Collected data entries
........

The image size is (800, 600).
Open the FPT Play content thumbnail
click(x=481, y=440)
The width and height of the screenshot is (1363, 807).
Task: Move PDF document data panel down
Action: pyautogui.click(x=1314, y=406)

........

> Action item
Reproduce each of the records word for word.

> Solution for this problem
The image size is (800, 600).
Open the FPT Play content thumbnail
click(x=481, y=440)
The width and height of the screenshot is (1363, 807).
Task: Move PDF document data panel down
Action: pyautogui.click(x=1314, y=406)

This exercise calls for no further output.